■ **TEXT EXTRACT**
Sorry for my non precise wording! OK, here is my problem. Where should I
put the 24 bytes from ep0?

For the bulk out ep I have a pending request in the queue where I could
put incoming data and call the callback from the request.

But I have not seen any ep0 request pending in the queue. I need a
callback, a request or a buffer where I could put that packet. But I
have no idea where the gadget infrastructure expects these packets.

I really miss a simple beginners guide to the gadget framework where a
simple data flow diagram give answers to these beginners questions.

Is there maybe a sample implementation which I could look in? Many
drivers look very complex cause of all the hardware access. Is there
really no documentation for the gadget framework?

Maybe it is easier to write a pair of host and gadget driver at my own
which enable ethernet functionality? To run ip over can needs 2 days...




Regards
 Klaus


> 
>>  But why wireshark could not see the two
>> packets?

■ **STORED DATA**
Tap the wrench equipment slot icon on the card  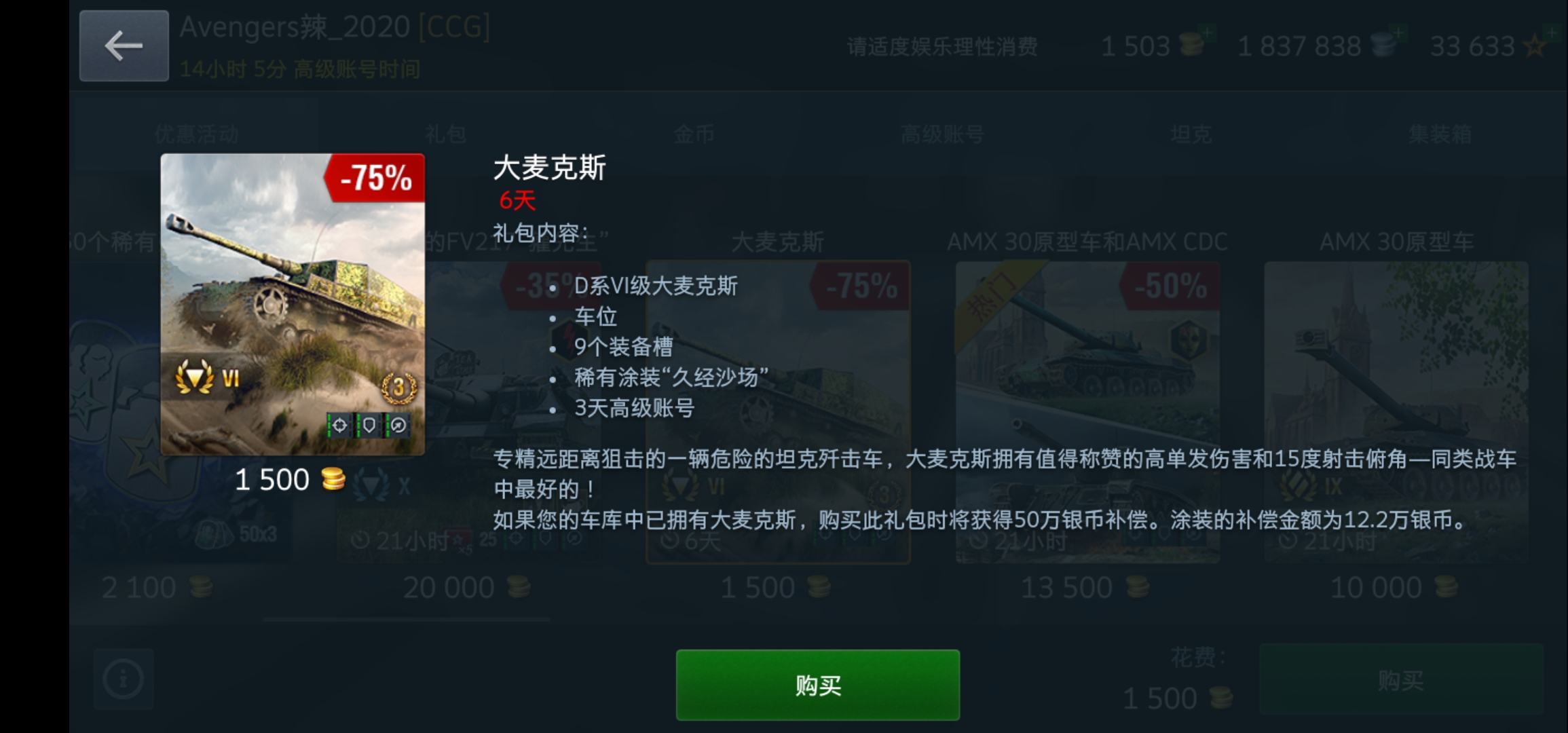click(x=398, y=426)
==
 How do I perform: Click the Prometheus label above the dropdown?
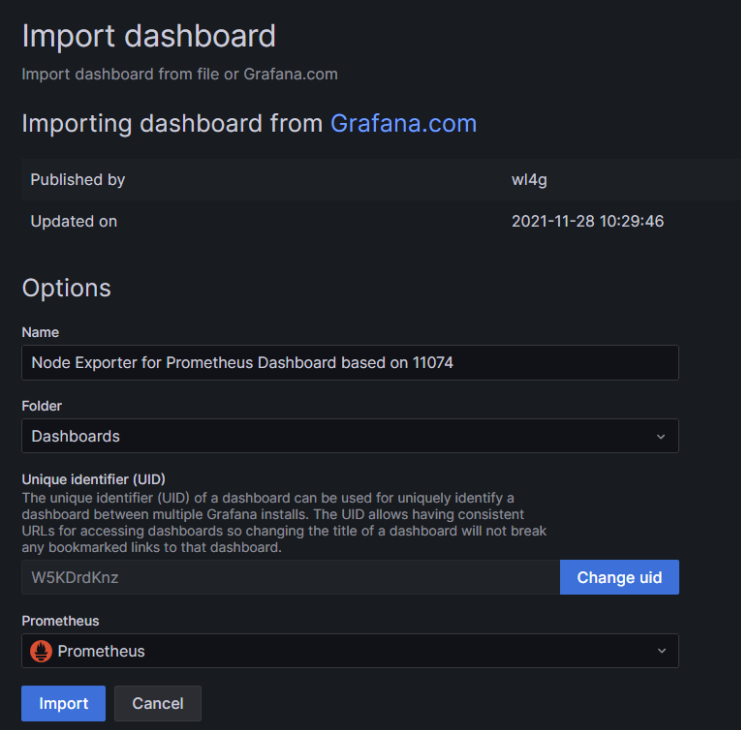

■ **TASKS FOR THIS EXERCISE**
• a. Answer these questions about the USB gadget message:
(i) How many bytes from ep0 does the writer want to put somewhere?
(ii) What does the writer have in the queue for the bulk out ep?
(iii) How long does the writer say it takes to run IP over CAN?
• b. In the USB gadget message, can you quote the part that opens with the words containing "But I have not" and closes with "these beginners questions."?

■ **EXPECTED ANSWERS**
• a.
(i) 24 bytes.
(ii) A pending request.
(iii) 2 days.

• b.
But I have not seen any ep0 request pending in the queue. I need a
callback, a request or a buffer where I could put that packet. But I
have no idea where the gadget infrastructure expects these packets.

I really miss a simple beginners guide to the gadget framework where a
simple data flow diagram give answers to these beginners questions.